The sport’s allure is part social, part competitive, the Holmses say. “The people are what draw me,” Bekke says. “Everyone just gets along and has so much fun.” Aside from a few family members, fellow competitors were the first to learn of the couple’s pregnancy – tipped off when Bekke couldn’t participate in a traditional pre-competition shot of booze.
U.S. competitions are governed by a confusing array of sanctioning bodies, each with its own set of rules. The largest is the Kansas City Barbecue Society, which holds sway in much of the Midwest and West. Most Arizona contests are governed by KCBS rules (or a relaxed version) that require competitors to submit four meats – chicken, pork ribs, pork and beef brisket – to a six-judge panel for evaluation of appearance, tenderness and taste.
Winners can earn up to $1,000 for first place in a meat category and as much as $10,000 for an overall crown at a large contest, but the costs also are steep. Entry fees typically run $250 per contest, and teams have to fork over another $300 for their meat and cooking supplies. Some competitors use popular home smokers like the ubiquitous Weber Smokey Mountain, but others shell out as much as $20,000 for top-of-the-line units.
Rick Phillips, who helped launch the Arizona Barbecue Festival in Scottsdale in 2010 and the Surprise Barbecue Festival earlier this year, worries about the effect of ever-increasing prize money. “There was a sense of community and fun; that’s why we loved it,” says Phillips, who saw the Scottsdale event grow to 83 teams this year and draw 18,000 fans. “People can get a little seduced by the money; they get more serious and the fun can go out of it.”
Top AZ BBQ Teams
Loot N’ Booty
Don’t accuse head chef Sterling Smith and Co. of lacking theatrical flair. The Scottsdale team donned pirate outfits while taking first place overall at the 2012
Havasu Landing competition.
Little Miss BBQ
With little more than two years of competition under their belts, Phoenix’s Scott and Bekke Holmes had two overall crowns and two runner-up finishes in the first half of this year.

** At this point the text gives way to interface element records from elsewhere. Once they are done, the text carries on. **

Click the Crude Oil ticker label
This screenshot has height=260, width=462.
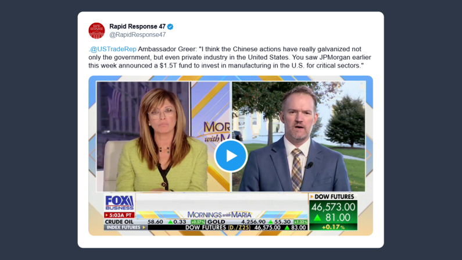point(119,222)
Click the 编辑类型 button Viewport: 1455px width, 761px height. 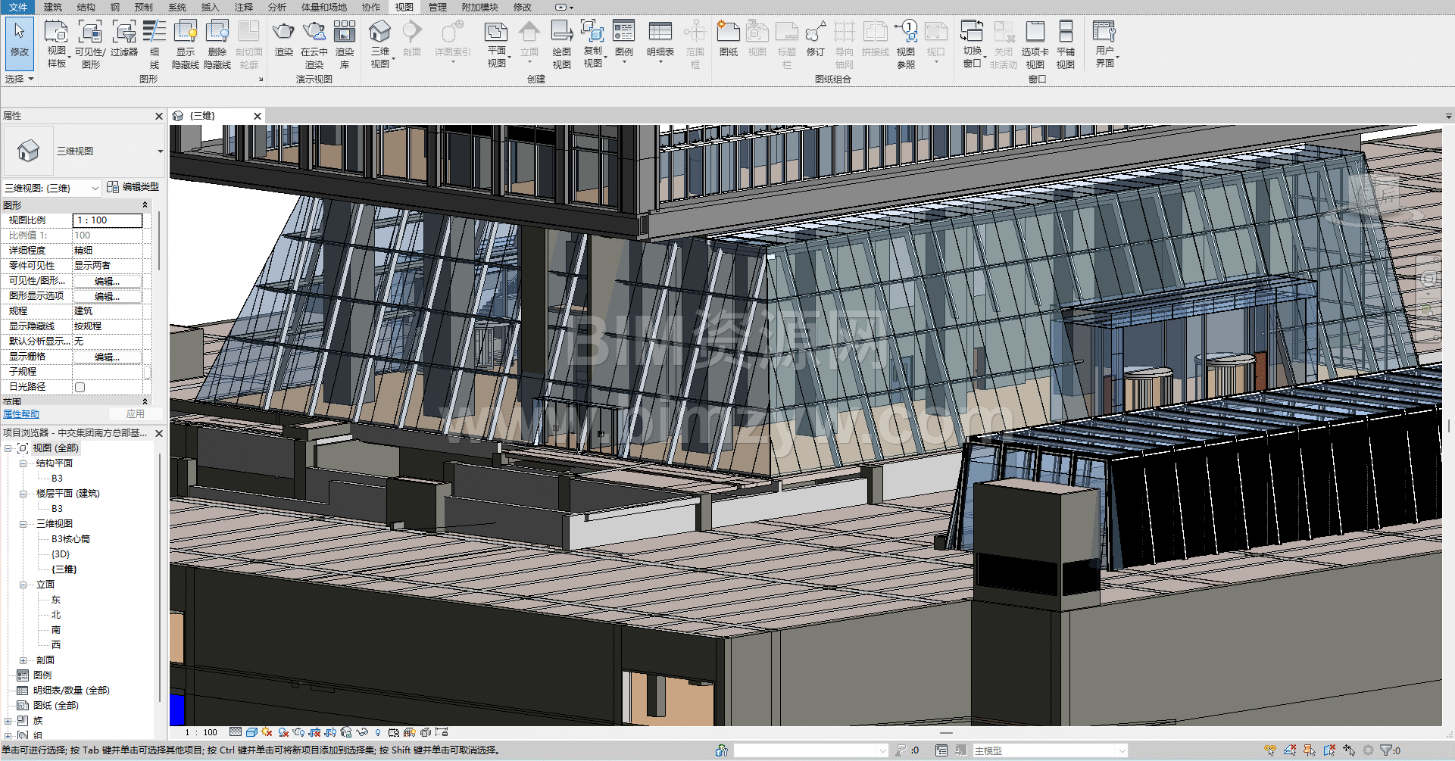click(x=133, y=187)
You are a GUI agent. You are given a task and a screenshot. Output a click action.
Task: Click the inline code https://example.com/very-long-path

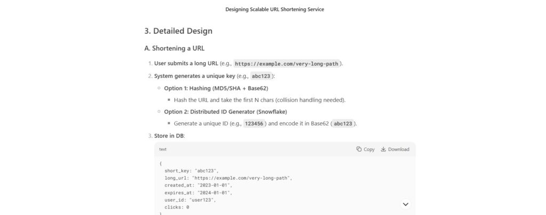click(286, 64)
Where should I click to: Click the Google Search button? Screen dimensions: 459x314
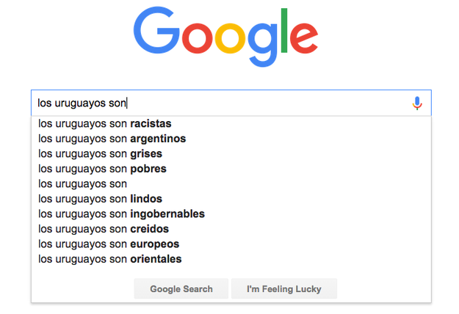point(181,289)
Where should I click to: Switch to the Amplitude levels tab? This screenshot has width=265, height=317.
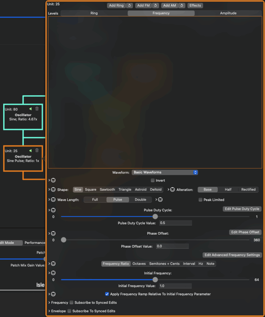pyautogui.click(x=228, y=13)
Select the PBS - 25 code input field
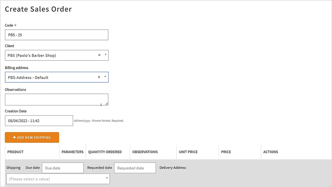 tap(56, 35)
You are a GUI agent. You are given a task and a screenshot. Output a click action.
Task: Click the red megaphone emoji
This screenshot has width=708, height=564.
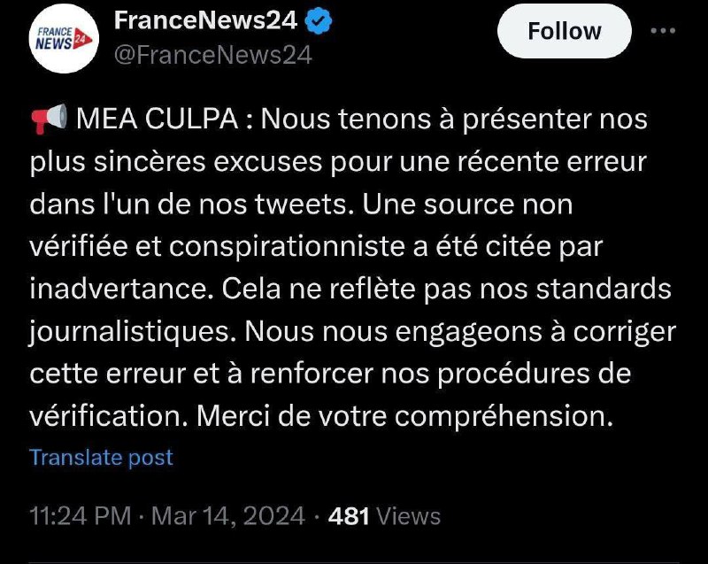tap(49, 119)
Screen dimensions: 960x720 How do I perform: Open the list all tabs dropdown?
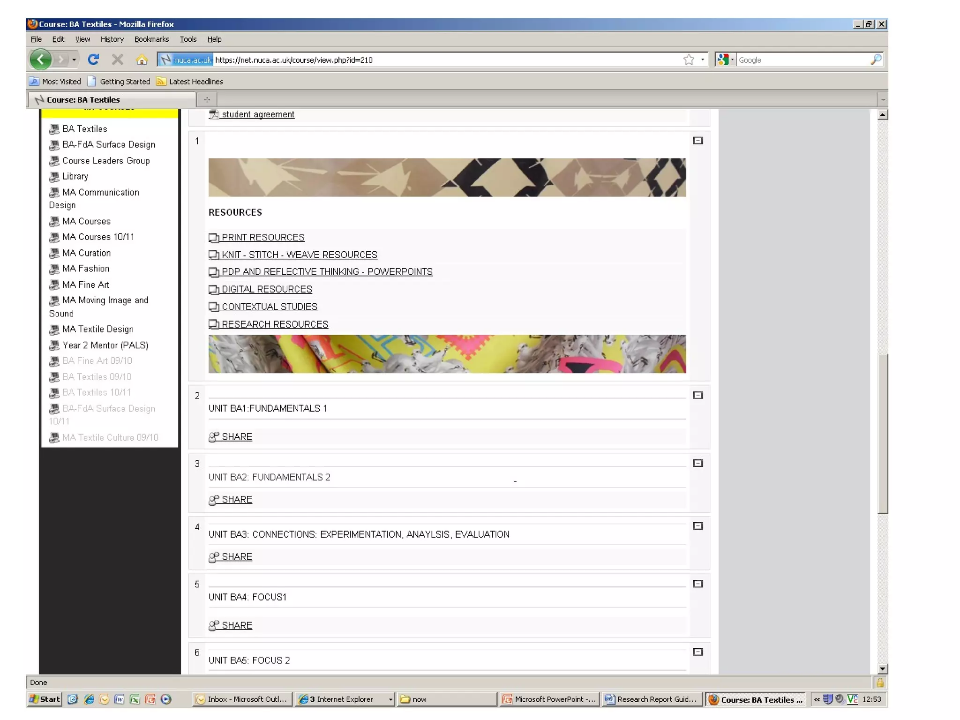click(x=883, y=99)
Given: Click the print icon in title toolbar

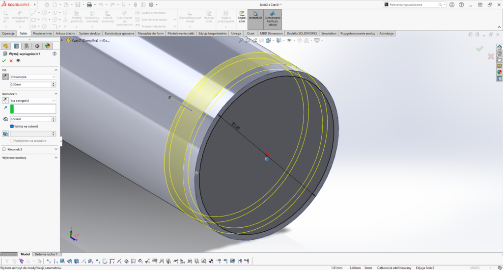Looking at the screenshot, I should [x=89, y=4].
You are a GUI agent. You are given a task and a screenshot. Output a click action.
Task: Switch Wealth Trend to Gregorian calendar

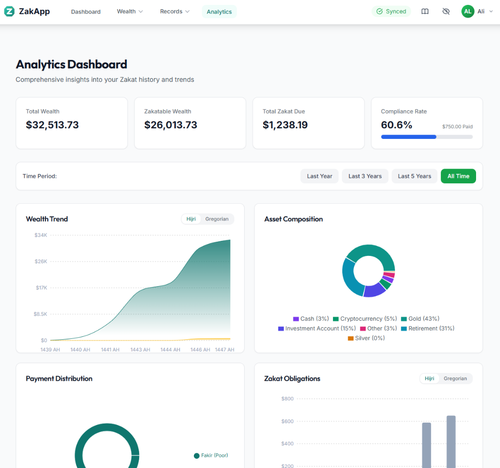click(x=217, y=219)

Tom Glenn of Chandler and Paul Drews of Gilbert started competing in 2009 and were named the 2011 Barbecue Championship Series Team of the Year.
Bam Bam’s BBQ
Utah native Cameron Treu had a busy 2011, moving to Gilbert, winning the pork category in his first KCBS contest and going on to be named 2011 Arizona Rookie of the Year.
Hog Pit Smokehouse
Mark Smith, who works for the Tucson Unified School District, opened his Tucson barbecue restaurant in 2009 but still competes regularly.